LARAMIE — Like most teams around the country, Wyoming releases an updated depth chart each week.
It doesn’t necessarily mean a whole lot for the Cowboys’ secondary.
Wyoming’s defensive backs are one of the more versatile groups on the roster. Five names are always listed at the top of the depth chart at each position in coordinator Scottie Hazelton’s 4-2-5 base defense, but to say things are fluid on the back end would be an understatement.
“The depth chart is kind of contingent on some of the calls we make,” Wyoming coach Craig Bohl said. “That’s a starting point, but you’ll see all of those guys play.”
Antonio Hull, who’s started all 10 games at cornerback, and senior safeties Andrew Wingard and Marcus Epps are the closest things the Cowboys have to being set in stone at their positions. Wyoming has added a third safety to the mix in junior Alijah Halliburton, who’s started every game since cornerback C.J. Coldon went down with an arm injury against Missouri on Sept. 8.
Where they ultimately line up is anybody’s guess.

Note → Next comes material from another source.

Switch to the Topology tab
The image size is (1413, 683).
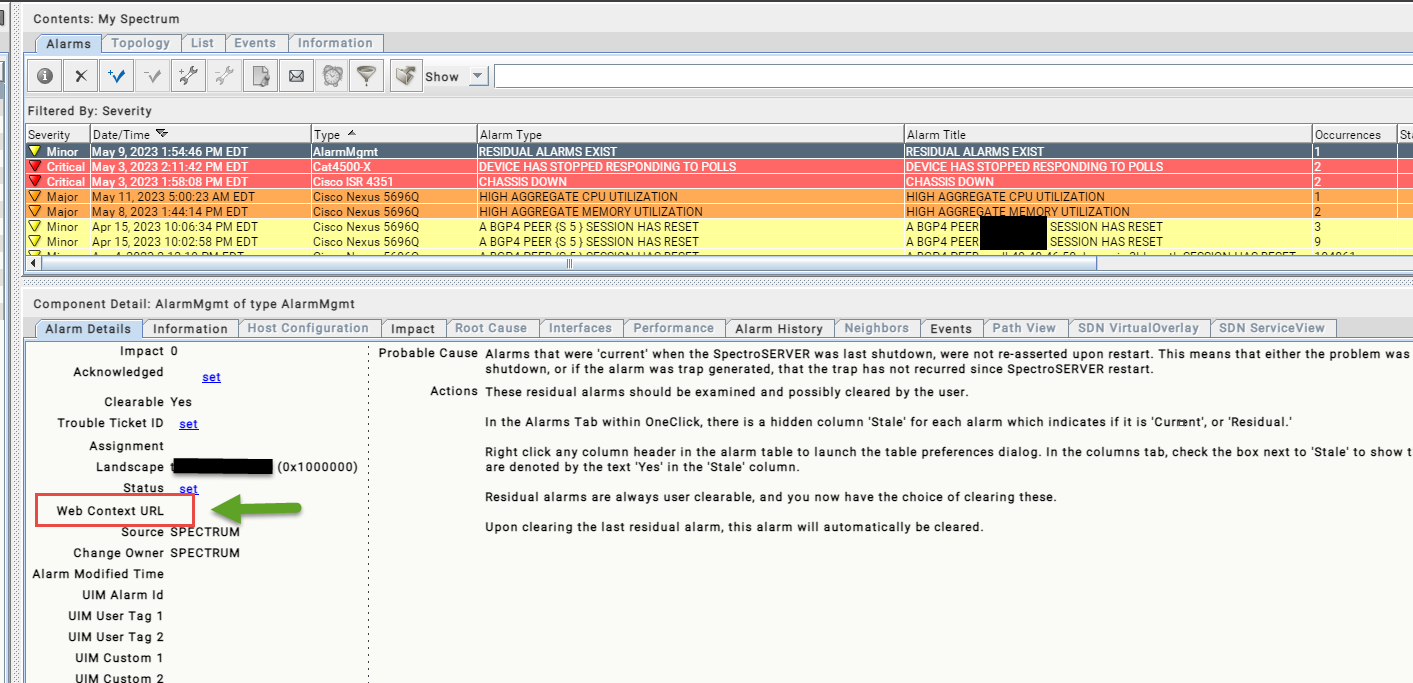pyautogui.click(x=140, y=43)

Depending on the call, they all could drop in coverage as the last line of defense, though that rarely happens. The Cowboys prefer to put one if not two safeties in the box to either match up with a slot receiver or tight end, offer more support against the run or bring pressure off the edge. It’s not unusual to see all three creep near the line of scrimmage before one of them bails just before the ball is snapped to disguise a single-high safety look.
Epps, who was recruited to Wyoming as a corner four years ago, may be the most versatile of the group having also played some nickel corner at times this season. He’s got 51 tackles, five pass breakups and a sack that caused a fumble in the Cowboys’ Border War win over Colorado State.
“That’s a big challenge Marcus has really embraced,” Bohl said. “He’s played safety, he’s played in the deep middle, he’s played nickel. He came here as a corner, so he does have good athleticism. But beyond that, he’s a really bright, insightful player, so that’s given us a great deal of flexibility.”
That includes being able to move Tyler Hall from nickel back outside to corner, where he played primarily last season. Hall has started the last four games at corner despite redshirt freshman Keyon Blankenbaker being listed as the starter there opposite Hull.
The 5-foot-10, 190-pound Hall admitted it took some time to adjust to the physicality that came with moving inside at the beginning of the season, but he’s thrived regardless of where he’s lined up. Hall already has a career-high 32 tackles and leads the Cowboys with eight pass breakups, more than his first two seasons combined.
“There’s a big discussion we’re still having: Was he a better inside nickel corner or is he better outside?” Bohl said. “We’re fashioning our defense to give ourselves the best chance to win.”
Coldon has been a limited participant in practice this week with Bohl hoping the redshirt freshman can make enough progress during the bye week to return for the Cowboys’ game against Air Force on Nov. 17. If not, Hall will be in line for his fifth straight start on the outside, though there are no guarantees.
“It’s kind of a back-and-forth thing right now due to injuries,” Hall said. “C.J.’s down, so it depends on the game plan that week like, ‘Hey, we’re going to put you here for this week.’ I could probably play nickel back next week. I don’t know. It depends on how the game goes and who’s healthy and who’s not.
“Just trying to do whatever it takes to help my team win. Wherever coaches need me, I’ll play the position.”
Everybody on the back end has been productive regardless of where they’re at on the field. Wingard is second on the team with 69 tackles, Halliburton is tied with Epps for the third-most stops, and Hull has seven pass breakups and a team-best two interceptions.
Blankenbaker and Chavez Pownell, the next two in the rotation, have combined for 51 tackles and four passes breakups for a defense that’s allowing the fourth-fewest passing yards in the Mountain West.